Hace algunos años, en una obra muy difundida sobre la judicatura, el célebre jurista italiano Piero Calamandrei advertía que los jueces son, en rigor, como los miembros de una orden religiosa: cada uno de ellos tiene que ser un ejemplo de virtud, pues de lo contrario los creyentes pierden la fe. Si, lejos de dar ejemplo de comportamiento intachable, un alto magistrado daña, por acción u omisión, la confianza que la sociedad ha depositado en él, la imagen de la Justicia toda queda lastimada. Es decir que se convierte en un tema de gravedad institucional.
La magistratura supone no sólo un mínimo de austeridad, sino también de tranquilidad respecto de la propia conciencia, de modo que ninguno de sus actos contradiga ni lastime la importancia de la misión que se le ha confiado. Esto exige, entre otras cosas, no ignorar lo que sucede con sus bienes. Por eso, algunos códigos de conducta judicial disponen expresamente que los jueces no sólo tienen que evitar la incorrección, sino también hasta las meras apariencias de que no actúan de acuerdo con las normas básicas de la moral, en todas sus actividades.
Por desgracia, las primeras reacciones públicas de Zaffaroni resultaron impropias de un juez del máximo tribunal, al acusar al periodismo de haberse ensañado con él.

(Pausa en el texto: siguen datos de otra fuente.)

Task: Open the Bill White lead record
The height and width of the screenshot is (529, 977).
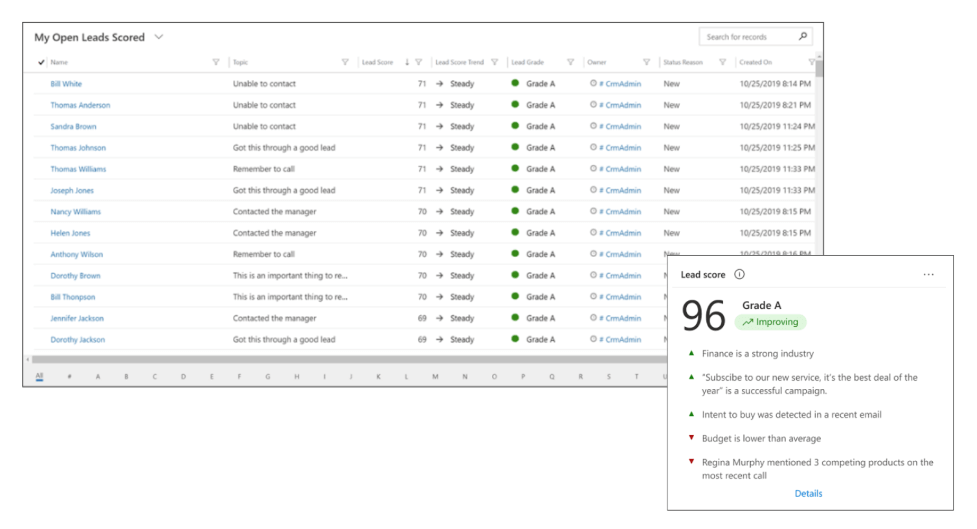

Como el propio Zaffaroni ha admitido, los hechos denunciados serían ciertos y quedarían, por lo tanto, fuera de discusión. Lo que aún resta conocer, a casi un mes de haberse hecho público el caso, son las fundadas y documentadas explicaciones que indefectiblemente debe brindar el magistrado.
Como ha señalado el Colegio de Abogados de la Ciudad de Buenos Aires, esas explicaciones debe brindarlas en el marco de un juicio político en el Congreso, tal como prevé la Constitución para los jueces de la Corte, con la debida transparencia.
Hasta que llegue ese momento, debe prevalecer sin ninguna restricción la plena presunción de inocencia. En cambio, lo que de ninguna manera debe admitirse es que se postergue esa instancia o, peor aún, que no se lleve a cabo. Sería la peor solución para Zaffaroni y, más aún, para la ya muy cuestionada credibilidad de nuestra Justicia.